Glad to see an ongoing debate on the issues I report in my book. "dseamon" (03/27/97) misreads my statement, though: the 700,000 BSE-infected cattle entered the human food supply over ten years, not annualy, so 2 percent is accurate. "YYYguise's" (04/11/97) review is deliberately misleading, borrowed in part from a review in the conservative rag "The Weekly Standard" (the ad hominem attack on my supposed preoccupation with cannibalism). It's true I didn't talk to USDA scientists (why would I want to do that? their activities and their views have been widely published). I interviewed all the leading specialists in the field of TSE studies with the exception of Stanley Prusiner, who chose not to talk to me--as Oliver Sacks authoritatively confirms in his recent enthusiastic New Yorker review. I also spoke with scientists at the FDA. It's not hype that Mad Cow disease is transmissible to humans: that's what British and French scientists have concluded about the 17 human deaths they've identified so far from a new form of CJD.
Customer Reviews
It's fillet only from now on
Richard Rhodes visits a topic that no one wants to talk about. I first read about the New Guinea Fore tribe and their sorcery illness (which came to be known to western science as "kuru") in an anthropology class. I remember being horrified by the idea that people would eat spoiled pork, much less each other. The more I know about how meat is prepared and consumed in the United States, the less horrific the Fore diet seems. It is not a big surprise to find out that there are likely contaminates in American beef just like the ones in British beef. Rhodes' scientists estimated that by 2015, there may be 200,000 deaths annually as a result of bovine spongiform encephalytis (BVE) which is the god-fearing American's version of Mad Cow Disease. Well, if we start feeding our cows vegetarian diets (which is what they are supposed to be eating anyway), and when we slaughter them we are mindful of the spinal column and brain, then we should be able to manage the situation. Imagine, there's spinal cord and brain tissue in hamburger, unless the butchering is done with care. Why shouldn't the butchering process be as mindful in the slaughterhouse as it is on the farm? All we have to save is our souls (well, our brains anyway.)

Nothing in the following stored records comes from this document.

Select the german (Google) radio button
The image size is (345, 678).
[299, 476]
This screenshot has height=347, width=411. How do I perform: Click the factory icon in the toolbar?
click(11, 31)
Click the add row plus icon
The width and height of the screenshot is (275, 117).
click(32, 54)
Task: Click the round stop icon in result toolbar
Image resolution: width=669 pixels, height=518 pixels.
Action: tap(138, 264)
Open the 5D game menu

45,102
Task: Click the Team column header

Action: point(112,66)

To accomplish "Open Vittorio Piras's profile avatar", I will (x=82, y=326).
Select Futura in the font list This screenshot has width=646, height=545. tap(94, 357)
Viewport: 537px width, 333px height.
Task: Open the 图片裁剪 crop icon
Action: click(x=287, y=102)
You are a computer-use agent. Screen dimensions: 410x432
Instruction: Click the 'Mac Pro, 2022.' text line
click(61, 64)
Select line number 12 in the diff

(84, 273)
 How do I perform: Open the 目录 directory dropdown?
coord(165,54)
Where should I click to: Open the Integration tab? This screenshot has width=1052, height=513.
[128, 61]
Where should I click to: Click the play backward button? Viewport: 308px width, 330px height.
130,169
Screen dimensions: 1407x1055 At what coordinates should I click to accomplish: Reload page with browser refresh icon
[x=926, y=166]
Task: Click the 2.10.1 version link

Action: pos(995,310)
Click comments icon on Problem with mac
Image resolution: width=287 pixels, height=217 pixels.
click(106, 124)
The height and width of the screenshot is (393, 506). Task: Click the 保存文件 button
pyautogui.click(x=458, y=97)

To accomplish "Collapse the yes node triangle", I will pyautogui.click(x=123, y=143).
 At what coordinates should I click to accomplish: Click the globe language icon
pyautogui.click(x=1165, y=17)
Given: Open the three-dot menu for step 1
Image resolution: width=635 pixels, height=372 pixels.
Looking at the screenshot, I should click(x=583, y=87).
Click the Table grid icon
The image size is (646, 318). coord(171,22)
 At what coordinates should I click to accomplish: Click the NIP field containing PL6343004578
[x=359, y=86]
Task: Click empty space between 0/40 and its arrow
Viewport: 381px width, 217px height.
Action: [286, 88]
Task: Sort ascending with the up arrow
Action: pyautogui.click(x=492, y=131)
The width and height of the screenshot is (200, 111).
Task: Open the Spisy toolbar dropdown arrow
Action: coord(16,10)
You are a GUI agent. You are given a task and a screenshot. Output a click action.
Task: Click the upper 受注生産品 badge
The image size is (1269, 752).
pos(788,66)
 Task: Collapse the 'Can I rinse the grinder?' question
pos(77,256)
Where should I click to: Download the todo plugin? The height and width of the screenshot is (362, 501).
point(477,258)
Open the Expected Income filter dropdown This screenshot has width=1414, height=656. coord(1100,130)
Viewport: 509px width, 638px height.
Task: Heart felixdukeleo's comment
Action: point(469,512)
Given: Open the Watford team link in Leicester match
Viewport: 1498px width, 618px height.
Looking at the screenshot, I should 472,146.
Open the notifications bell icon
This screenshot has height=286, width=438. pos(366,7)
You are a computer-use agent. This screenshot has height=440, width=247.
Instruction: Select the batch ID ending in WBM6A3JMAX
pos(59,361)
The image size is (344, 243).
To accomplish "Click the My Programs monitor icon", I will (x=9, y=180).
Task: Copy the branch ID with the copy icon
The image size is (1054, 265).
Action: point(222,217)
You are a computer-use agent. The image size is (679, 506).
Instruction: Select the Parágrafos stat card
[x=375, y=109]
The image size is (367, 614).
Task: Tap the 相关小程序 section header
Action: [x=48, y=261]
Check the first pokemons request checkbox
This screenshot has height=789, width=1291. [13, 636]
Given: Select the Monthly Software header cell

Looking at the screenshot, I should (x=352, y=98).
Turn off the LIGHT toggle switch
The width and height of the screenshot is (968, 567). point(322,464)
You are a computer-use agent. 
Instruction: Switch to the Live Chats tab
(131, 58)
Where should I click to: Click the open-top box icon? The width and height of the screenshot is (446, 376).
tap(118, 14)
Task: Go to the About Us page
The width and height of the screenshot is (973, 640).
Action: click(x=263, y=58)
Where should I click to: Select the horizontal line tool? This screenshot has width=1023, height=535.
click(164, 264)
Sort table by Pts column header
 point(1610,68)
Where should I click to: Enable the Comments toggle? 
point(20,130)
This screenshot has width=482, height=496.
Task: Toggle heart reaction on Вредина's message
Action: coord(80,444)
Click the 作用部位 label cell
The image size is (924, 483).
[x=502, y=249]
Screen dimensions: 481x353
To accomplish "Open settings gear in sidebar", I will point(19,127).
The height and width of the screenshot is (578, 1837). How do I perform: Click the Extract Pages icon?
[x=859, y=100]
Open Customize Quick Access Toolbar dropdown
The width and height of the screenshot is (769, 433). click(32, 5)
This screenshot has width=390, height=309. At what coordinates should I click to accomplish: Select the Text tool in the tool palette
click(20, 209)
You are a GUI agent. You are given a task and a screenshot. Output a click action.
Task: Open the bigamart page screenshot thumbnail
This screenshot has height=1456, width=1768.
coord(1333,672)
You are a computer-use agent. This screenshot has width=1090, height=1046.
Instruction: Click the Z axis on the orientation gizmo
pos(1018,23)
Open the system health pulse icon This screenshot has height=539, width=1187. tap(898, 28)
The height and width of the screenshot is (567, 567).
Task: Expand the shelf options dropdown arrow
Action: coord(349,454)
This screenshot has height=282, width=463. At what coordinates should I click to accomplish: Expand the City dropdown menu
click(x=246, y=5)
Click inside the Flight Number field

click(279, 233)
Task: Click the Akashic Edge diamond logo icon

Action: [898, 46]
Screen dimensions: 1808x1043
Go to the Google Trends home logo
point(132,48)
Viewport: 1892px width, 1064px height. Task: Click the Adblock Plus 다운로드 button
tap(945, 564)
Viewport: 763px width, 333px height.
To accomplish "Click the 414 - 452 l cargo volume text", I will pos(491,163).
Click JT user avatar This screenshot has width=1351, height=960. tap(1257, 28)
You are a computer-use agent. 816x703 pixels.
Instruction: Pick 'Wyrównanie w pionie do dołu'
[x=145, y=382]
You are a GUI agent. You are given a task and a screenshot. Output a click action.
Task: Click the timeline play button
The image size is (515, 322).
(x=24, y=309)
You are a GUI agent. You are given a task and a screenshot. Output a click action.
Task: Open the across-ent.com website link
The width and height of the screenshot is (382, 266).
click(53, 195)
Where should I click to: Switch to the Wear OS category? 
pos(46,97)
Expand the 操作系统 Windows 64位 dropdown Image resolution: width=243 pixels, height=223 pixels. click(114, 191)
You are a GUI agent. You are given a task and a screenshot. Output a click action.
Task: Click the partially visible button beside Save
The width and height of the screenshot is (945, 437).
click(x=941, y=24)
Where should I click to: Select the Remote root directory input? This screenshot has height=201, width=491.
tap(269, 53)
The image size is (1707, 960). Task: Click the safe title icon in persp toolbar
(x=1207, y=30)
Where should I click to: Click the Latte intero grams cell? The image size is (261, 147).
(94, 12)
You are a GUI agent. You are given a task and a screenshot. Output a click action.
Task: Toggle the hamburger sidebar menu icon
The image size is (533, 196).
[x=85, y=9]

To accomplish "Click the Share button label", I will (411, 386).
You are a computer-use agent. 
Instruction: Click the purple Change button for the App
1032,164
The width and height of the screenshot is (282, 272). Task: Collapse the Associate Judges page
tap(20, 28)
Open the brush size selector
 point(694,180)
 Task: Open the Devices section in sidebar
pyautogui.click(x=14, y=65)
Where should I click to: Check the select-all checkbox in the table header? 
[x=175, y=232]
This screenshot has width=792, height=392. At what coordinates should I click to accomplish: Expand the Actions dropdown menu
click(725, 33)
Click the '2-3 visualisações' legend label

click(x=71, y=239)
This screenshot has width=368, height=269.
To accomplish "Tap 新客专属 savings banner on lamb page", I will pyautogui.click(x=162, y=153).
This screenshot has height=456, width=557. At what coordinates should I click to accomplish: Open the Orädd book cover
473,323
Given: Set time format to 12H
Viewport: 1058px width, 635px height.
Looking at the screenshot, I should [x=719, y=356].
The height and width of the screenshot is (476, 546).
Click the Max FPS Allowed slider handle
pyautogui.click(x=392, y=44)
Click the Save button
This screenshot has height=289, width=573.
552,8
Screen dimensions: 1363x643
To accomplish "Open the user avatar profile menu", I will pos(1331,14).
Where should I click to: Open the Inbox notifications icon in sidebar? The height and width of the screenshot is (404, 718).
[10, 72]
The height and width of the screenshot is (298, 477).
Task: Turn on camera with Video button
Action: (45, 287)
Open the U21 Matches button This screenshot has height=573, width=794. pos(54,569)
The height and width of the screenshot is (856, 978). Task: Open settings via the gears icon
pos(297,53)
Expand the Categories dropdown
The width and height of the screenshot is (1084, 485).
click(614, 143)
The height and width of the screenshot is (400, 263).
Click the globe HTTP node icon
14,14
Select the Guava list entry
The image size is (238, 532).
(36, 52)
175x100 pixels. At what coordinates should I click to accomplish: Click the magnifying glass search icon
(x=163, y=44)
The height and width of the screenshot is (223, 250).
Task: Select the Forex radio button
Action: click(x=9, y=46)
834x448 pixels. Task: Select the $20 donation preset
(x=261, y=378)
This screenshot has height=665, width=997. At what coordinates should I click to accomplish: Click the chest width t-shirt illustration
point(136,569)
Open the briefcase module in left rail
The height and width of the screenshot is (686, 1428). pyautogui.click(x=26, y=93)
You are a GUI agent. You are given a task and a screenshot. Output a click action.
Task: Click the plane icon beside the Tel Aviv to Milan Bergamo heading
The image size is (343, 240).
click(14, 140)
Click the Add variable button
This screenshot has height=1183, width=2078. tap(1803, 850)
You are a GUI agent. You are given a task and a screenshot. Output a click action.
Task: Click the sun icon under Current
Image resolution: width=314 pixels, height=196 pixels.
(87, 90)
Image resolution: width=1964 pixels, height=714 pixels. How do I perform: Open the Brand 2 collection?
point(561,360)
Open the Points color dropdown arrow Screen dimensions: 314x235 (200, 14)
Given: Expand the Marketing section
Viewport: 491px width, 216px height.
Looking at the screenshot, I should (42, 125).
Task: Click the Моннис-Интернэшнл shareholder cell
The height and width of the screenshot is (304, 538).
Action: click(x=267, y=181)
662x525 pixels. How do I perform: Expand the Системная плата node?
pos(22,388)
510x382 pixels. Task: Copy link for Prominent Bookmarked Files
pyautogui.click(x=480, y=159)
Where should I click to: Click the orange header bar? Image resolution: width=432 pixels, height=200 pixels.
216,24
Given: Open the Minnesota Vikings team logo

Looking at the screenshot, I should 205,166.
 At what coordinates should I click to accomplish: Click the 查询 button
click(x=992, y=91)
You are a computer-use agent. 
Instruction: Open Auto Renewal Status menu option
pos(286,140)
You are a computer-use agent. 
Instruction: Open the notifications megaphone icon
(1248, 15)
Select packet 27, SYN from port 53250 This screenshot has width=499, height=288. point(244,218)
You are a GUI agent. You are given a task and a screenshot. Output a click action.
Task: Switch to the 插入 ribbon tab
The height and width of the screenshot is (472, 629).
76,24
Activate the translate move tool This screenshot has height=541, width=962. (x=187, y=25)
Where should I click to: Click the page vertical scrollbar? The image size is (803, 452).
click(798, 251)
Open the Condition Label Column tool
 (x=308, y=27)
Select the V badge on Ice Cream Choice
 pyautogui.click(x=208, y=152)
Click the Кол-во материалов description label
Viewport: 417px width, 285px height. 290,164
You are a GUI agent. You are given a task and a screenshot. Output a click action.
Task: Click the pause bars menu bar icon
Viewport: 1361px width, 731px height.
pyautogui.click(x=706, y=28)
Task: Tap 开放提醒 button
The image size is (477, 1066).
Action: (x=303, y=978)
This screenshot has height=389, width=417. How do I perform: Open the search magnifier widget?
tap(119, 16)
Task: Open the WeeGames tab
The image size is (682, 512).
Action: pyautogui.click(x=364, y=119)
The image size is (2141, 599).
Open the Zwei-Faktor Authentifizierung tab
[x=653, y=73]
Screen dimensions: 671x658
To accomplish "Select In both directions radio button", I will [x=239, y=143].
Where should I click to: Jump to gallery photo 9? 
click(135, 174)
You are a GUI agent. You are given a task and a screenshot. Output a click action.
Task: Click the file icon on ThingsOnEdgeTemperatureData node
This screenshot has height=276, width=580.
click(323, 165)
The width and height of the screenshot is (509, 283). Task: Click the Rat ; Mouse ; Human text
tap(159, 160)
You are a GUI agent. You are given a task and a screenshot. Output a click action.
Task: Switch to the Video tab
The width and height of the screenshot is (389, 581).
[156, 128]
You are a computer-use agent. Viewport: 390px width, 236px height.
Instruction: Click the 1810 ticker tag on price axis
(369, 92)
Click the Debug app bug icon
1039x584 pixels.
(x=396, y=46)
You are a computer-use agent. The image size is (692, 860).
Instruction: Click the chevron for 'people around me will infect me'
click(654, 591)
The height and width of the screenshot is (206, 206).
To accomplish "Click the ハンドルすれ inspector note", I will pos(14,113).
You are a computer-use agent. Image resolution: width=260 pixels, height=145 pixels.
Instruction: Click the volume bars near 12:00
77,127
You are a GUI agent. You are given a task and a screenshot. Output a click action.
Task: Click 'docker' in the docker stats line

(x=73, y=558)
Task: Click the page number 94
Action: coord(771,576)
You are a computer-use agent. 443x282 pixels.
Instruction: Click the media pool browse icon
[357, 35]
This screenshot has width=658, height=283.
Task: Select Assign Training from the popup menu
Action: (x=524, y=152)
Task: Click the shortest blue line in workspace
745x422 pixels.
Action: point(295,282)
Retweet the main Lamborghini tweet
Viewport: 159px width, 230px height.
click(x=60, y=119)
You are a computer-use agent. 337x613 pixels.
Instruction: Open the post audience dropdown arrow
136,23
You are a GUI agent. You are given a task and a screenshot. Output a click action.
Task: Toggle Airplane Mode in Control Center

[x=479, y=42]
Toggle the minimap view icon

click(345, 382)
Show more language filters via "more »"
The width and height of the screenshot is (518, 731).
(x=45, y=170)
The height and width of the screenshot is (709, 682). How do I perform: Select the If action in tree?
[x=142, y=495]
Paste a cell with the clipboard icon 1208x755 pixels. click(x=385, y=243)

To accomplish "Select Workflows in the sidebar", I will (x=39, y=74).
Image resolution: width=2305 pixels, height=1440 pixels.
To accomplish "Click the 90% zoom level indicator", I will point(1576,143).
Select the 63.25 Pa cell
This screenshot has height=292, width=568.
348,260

Terrifying overview on the food we eat
Some people prefer to bury their heads in the sand until a public health crisis emerges. Others, like to predict the end of civilization. In DEADLY FEAST Rhodes allows us to see the consquences of both approaches. Rhodes will enlighten you in ways you might not be prepared about prions, the damage they can do and how they've infiltrated the food chain through careless use of animal feed. Although we don't have a full understanding of prions or the new threat they may consitute, Rhodes gives as complete a picture as possible of the impact of this "disease" on both our food supply and humanity.
This book isn't designed to scare, but scare it does, particularly on the ways government manages to overlook public health issues for the convience of business and profit. Will this disease have the devasting impact that Rhodes projects? It's hard to say, but if government and industry continue to do nothing about this, it's safe to say that Rhodes' predictions are bound to happen sometime.
Although not a perfect book(there are still too many questions and too much open to debate about prions), DEADLY FEAST is a very thought provoking book that will change your perspective about how our society operates and the continued threat of nature to our way of life.
classic medical detective story
Richard Rhodes provides a spectacular account of the discovery and elucidation of transmissible spongiform encephalopathies. From cannibal feasts in the south pacific to the technocanibalism of the British beef industry, this book provides a concise summary of the last fifty years worth of research into "prions." Rhodes is also careful to scrutinize and question some of the most contentious points about prions, including Prusiner's assertions that eventual led to his receiving a nobel prize. This book truly captures the essence and magnitude of the public health dilemna surrounding TSEs. Overall a great work. Caution: readers who don't have a rudimentary grasp of genetics might want to have a medical dictionary handy.